:: DATA EXTRACTS

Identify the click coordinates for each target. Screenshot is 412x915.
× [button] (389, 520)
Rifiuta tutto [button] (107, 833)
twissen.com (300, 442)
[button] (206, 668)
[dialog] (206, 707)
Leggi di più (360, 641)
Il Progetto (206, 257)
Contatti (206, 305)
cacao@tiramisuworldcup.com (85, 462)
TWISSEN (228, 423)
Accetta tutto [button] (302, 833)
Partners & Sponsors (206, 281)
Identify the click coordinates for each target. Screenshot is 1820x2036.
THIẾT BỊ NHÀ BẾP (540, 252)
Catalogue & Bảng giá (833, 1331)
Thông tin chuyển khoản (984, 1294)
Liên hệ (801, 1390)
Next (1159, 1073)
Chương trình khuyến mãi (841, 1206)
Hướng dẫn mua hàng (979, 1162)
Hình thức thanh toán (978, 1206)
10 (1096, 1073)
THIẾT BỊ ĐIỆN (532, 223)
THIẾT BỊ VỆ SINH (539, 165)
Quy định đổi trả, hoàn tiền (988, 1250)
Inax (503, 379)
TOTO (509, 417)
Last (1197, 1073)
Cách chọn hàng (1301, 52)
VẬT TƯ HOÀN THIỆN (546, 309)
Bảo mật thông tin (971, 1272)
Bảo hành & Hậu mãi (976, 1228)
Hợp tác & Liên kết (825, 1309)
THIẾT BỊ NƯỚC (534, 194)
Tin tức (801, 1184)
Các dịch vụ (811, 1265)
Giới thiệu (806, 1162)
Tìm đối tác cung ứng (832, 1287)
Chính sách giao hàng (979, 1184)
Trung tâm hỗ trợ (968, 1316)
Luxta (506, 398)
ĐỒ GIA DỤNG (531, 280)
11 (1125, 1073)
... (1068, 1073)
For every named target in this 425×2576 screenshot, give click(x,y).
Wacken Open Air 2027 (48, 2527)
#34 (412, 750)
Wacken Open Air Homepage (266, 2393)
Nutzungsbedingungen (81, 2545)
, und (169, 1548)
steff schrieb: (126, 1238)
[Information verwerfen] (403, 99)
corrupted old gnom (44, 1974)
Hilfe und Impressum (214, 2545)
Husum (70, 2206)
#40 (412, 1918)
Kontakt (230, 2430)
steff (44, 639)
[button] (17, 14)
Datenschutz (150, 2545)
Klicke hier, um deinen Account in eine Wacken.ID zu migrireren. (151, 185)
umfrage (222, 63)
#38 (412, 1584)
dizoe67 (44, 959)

::::

**DIRECTIONS:** Copy out, word for word, the part of the entries above that begins at the line with "THIẾT BỊ ĐIỆN (532, 223)" and ends at the line with "Bảo mật thông tin (971, 1272)", including both.

**ANSWER TO THIS TASK:**
THIẾT BỊ ĐIỆN (532, 223)
THIẾT BỊ VỆ SINH (539, 165)
Quy định đổi trả, hoàn tiền (988, 1250)
Inax (503, 379)
TOTO (509, 417)
Last (1197, 1073)
Cách chọn hàng (1301, 52)
VẬT TƯ HOÀN THIỆN (546, 309)
Bảo mật thông tin (971, 1272)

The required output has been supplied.